Spike’s story is a happy tragedy. In a tragedy it’s the character defects that ultimately bring down a hero in a fit of hubris. One glaring weakness thwarts a character otherwise capable of great deeds. This is not Spike, he fixes his weakness and assumes his fate. It costs him his life but it is also the most good he can do for the world. The kindness he has displayed is also training for a good death; the benevolence he has seen in others has taught him what it means to keep the world from collapsing into tyranny. Vincent holds up a mirror to Spike and shows him what destruction can be wrought by someone trying to escape their fate, to find an ideal beyond the dream that is their life.
Cowboy Bebop is not The Matrix (a movie released around the same time as the show). Its characters are not stuck in Plato’s cave struggling to find their way to the surface to see the light. That Spike makes his sacrifice and “ascends” is not a transcendence typically depicted in film, it’s a dispersion into the blue of the sky.
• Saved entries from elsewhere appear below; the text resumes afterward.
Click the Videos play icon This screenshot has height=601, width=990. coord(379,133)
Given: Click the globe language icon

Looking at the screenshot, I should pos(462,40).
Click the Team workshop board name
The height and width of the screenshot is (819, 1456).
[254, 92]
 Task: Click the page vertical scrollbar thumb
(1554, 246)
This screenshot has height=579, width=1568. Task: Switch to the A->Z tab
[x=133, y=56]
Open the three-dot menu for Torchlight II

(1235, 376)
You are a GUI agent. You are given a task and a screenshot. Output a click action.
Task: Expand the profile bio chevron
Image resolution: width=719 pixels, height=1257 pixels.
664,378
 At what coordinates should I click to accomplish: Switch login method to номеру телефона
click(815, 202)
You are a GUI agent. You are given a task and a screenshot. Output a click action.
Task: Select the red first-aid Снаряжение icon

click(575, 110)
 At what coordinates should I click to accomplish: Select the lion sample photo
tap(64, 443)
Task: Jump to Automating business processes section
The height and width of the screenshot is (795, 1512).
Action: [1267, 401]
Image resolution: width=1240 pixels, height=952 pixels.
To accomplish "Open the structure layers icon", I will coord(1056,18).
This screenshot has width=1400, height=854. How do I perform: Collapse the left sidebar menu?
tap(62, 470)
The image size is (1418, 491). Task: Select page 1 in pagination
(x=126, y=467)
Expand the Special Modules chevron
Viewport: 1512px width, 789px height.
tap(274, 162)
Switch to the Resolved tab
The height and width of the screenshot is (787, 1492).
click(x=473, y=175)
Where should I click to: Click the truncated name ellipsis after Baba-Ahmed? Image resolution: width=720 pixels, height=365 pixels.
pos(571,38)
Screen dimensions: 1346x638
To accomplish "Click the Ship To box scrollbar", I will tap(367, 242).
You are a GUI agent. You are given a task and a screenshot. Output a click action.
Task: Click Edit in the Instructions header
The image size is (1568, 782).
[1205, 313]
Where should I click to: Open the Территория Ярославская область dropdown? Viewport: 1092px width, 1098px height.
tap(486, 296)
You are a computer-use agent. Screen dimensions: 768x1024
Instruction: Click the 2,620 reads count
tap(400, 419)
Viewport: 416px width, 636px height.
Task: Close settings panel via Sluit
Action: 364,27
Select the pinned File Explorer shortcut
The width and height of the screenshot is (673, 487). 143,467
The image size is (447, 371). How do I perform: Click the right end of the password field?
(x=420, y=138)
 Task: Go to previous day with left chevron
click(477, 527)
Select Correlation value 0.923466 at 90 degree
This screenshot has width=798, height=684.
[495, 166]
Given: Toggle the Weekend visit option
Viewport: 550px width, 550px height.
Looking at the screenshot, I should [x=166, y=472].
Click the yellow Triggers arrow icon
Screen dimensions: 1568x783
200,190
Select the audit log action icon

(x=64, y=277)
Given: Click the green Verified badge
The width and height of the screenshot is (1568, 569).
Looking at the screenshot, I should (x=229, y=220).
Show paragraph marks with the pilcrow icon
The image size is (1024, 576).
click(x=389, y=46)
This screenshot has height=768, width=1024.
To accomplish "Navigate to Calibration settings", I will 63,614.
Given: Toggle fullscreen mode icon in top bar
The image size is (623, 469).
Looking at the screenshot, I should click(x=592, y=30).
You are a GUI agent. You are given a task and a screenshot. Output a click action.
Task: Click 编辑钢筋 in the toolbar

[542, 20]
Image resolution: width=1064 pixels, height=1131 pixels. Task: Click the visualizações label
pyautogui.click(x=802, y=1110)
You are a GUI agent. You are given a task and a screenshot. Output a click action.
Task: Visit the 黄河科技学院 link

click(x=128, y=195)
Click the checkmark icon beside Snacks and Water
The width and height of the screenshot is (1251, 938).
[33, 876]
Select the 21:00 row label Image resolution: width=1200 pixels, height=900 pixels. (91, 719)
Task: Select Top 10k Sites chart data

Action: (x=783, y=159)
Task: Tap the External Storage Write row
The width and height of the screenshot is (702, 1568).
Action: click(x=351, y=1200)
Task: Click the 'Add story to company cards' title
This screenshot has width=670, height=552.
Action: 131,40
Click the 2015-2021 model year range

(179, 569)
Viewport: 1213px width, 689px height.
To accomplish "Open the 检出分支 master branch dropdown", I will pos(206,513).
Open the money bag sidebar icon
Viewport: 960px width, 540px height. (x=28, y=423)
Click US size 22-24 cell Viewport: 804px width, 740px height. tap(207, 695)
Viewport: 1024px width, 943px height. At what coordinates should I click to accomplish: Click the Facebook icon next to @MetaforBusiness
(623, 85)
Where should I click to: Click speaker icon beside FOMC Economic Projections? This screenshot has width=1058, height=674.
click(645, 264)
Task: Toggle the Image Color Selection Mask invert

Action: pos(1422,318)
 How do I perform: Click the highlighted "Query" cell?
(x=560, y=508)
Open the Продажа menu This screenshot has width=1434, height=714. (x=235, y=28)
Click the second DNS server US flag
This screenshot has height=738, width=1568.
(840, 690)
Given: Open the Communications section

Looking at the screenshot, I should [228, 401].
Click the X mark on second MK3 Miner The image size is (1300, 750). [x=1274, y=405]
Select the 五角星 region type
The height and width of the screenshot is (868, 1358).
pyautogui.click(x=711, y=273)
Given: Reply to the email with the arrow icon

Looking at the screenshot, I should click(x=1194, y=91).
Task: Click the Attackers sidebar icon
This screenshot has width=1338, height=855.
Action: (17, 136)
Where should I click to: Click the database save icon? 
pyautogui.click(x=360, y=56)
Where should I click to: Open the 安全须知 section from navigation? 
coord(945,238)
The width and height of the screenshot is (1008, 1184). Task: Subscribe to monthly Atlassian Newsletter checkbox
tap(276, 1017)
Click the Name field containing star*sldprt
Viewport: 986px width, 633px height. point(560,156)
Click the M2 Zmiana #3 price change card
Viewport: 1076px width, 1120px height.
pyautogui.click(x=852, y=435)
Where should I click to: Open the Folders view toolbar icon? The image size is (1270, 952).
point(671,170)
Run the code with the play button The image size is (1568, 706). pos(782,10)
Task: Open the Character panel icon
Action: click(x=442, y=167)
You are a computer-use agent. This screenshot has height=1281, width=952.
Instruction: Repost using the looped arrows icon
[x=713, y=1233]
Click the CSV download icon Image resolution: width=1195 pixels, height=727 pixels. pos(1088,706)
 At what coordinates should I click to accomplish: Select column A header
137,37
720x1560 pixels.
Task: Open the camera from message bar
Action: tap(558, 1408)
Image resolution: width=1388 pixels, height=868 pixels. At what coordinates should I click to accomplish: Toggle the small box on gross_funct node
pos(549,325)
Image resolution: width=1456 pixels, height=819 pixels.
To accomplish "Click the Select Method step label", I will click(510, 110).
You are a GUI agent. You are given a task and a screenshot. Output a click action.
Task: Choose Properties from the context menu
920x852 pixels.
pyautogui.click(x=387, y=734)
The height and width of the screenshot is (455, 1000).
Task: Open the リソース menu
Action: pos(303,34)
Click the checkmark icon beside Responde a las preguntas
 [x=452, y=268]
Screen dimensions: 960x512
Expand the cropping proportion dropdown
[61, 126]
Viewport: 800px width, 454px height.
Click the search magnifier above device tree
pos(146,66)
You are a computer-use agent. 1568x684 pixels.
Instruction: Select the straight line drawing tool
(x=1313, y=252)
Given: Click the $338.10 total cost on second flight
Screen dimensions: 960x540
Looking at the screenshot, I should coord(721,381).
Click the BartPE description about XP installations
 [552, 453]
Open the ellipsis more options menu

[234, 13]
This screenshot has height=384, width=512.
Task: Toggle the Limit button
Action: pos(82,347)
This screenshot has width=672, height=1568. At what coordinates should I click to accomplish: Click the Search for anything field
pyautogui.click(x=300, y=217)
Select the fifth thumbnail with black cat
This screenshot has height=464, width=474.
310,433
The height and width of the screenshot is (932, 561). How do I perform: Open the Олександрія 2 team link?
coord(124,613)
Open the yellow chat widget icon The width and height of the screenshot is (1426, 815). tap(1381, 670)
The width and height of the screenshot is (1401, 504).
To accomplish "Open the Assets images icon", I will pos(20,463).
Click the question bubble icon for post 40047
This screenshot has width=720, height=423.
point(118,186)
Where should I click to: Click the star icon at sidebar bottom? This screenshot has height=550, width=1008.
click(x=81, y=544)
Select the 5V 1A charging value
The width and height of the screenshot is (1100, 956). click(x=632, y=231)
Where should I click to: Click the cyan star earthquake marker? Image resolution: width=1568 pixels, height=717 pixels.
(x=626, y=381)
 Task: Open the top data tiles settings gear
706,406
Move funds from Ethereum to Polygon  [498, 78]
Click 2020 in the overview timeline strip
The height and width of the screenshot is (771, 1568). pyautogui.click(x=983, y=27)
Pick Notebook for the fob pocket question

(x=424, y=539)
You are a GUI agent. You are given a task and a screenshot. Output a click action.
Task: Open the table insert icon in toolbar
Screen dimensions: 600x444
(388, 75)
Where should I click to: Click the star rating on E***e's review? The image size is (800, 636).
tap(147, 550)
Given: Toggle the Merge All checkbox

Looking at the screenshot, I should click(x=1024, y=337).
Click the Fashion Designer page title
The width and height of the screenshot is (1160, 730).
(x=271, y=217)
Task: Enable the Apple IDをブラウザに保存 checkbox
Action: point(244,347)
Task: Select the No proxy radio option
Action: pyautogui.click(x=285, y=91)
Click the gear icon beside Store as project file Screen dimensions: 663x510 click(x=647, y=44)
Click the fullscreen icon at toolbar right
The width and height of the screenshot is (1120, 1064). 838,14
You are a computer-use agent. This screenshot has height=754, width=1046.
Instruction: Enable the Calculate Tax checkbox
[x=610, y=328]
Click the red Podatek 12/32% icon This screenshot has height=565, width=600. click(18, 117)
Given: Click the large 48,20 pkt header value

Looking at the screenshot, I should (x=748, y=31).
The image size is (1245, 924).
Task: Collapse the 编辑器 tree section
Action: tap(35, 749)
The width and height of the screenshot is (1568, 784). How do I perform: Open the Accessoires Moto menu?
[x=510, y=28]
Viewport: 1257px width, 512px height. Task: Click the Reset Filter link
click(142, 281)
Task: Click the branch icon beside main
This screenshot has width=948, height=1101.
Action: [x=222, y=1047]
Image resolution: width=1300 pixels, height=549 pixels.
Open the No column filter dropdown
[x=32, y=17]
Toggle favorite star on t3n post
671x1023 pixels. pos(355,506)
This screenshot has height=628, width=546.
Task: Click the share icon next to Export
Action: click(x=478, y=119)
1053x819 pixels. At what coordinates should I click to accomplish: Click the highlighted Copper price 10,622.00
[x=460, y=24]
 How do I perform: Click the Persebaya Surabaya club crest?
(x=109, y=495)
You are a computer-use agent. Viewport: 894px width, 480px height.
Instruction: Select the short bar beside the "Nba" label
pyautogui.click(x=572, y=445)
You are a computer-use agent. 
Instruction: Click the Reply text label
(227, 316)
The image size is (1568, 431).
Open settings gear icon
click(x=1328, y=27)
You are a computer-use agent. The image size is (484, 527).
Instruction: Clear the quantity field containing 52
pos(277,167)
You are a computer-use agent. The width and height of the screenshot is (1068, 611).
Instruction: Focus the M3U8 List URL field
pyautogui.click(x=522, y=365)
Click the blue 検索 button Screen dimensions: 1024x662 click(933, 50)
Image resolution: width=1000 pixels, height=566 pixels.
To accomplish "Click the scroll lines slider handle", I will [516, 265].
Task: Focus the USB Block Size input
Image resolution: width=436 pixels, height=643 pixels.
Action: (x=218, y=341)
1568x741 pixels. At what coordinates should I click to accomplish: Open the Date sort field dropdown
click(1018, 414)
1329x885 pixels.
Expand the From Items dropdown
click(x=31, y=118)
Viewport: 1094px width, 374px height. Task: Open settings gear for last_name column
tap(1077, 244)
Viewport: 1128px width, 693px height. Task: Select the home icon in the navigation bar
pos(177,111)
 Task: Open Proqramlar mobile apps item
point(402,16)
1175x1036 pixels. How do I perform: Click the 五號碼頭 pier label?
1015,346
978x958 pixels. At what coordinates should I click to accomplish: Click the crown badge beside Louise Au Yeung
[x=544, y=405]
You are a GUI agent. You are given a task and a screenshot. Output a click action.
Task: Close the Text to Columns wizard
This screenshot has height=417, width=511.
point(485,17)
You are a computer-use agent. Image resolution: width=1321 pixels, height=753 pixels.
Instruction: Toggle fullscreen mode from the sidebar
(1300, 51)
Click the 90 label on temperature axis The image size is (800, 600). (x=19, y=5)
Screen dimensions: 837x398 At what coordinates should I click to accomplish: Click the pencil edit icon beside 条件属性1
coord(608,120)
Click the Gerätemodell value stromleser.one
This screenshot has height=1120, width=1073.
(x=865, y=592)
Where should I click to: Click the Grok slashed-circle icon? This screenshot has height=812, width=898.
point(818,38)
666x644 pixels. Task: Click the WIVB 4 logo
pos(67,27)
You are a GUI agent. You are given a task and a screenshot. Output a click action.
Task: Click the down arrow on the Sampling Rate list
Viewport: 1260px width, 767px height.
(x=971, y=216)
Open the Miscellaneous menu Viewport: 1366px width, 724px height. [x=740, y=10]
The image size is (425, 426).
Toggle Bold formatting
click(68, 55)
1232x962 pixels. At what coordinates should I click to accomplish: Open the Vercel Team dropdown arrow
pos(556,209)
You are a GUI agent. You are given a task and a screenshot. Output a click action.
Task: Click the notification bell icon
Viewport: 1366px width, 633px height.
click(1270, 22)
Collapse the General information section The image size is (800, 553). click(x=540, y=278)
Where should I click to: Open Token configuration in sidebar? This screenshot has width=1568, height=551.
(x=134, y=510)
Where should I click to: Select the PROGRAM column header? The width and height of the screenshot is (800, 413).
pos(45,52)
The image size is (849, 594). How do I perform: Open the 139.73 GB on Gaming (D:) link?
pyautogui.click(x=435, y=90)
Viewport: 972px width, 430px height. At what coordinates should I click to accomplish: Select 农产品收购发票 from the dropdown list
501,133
The door never was a doorway to heaven but doorway to creating greater happiness in the rest of the world and its people. To the extent that Christian terms are used, they are interspersed with indigenous ones, casting as wide a net as humanly possible. At every step of the way in Cowboy Bebop we are reminded that this is a multicultural work of art and everything is blended into the same dream of a common humanity.
Every story in Cowboy Bebop has a final send off and the movie’s is “Are you Living in the Real World?” This adds yet more confusion to the core message. The question is not a provocation to the viewer to “get real.” The question is a spur to contemplation, a challenge for the viewer to confront the fact that “life is but a dream.” You can make it a good dream or a nightmare but there is no escaping the truth that it will end.